Reporting Owner Name / Address Relationships
 Director  10% Owner  Officer  Other
Petersen Timothy
303 DETROIT STREET, SUITE 301
ANN ARBOR, MI 48104
  X   X    

Signatures

 Timothy B. Petersen   02/21/2014
**Signature of Reporting Person Date

Explanation of Responses:

* If the form is filed by more than one reporting person, see Instruction 4(b)(v).
** Intentional misstatements or omissions of facts constitute Federal Criminal Violations. See 18 U.S.C. 1001 and 15 U.S.C. 78ff(a).
(1) Each share of (i) Series D Preferred Stock automatically converted into 1.879505664 shares of Common Stock, (ii) Series E Preferred Stock automatically converted into 2.692436975 shares of Common Stock, (iii) Series F Preferred Stock automatically converted into 1 share of Common Stock, and (iv) Series G Preferred Stock automatically converted into 1 share of Common Stock upon the closing of the Issuer's initial public offering without payment of further consideration. The shares have no expiration date.
(2) These shares are held by Arboretum Ventures 1, LLC ("Ventures 1"). Arboretum Investment Manager, LLC ("AIM") serves as the managing member of Ventures 1. Arboretum Ventures, Inc. ("INC") serves as the Manager of AIM. Timothy Petersen is a shareholder of INC and may be deemed to have voting and investment power with respect to such shares. The reporting person disclaims beneficial ownership of the shares reported herein, except to the extent of his pecuniary interest therein.
(3) These shares are held by Arboretum Ventures 1-A, LLC ("Ventures 1-A"). AIM serves as the managing member of Ventures 1-A. INC serves as the Manager of AIM. Timothy Petersen is a shareholder of INC and may be deemed to have voting and investment power with respect to such shares.

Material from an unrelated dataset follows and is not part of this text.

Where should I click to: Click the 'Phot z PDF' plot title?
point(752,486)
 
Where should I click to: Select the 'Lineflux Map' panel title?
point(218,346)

The reporting person disclaims beneficial ownership of the shares reported herein, except to the extent of his pecuniary interest therein.
(4) These shares are held by Arboretum Ventures II, L.P ("Ventures II"). Arboretum Investment Manager II, LLC ("AIM II") serves as the general partner of Ventures II. Timothy Petersen is a managing member of AIM II and may be deemed to have voting and investment power with respect to such shares. The reporting person disclaims beneficial ownership of the shares reported herein, except to the extent of his pecuniary interest therein.
(5) These shares are held by Arboretum Ventures IIa, L.P ("Ventures IIa). AIM II serves as the sole manager of Arboretum Investment Manager IIa, LLC ("AIM IIa"), which serves as the general partner of Ventures IIa. Timothy Petersen is a managing member of AIM II and may be deemed to have voting and investment power with respect to such shares. The reporting person disclaims beneficial ownership of the shares reported herein, except to the extent of his pecuniary interest therein.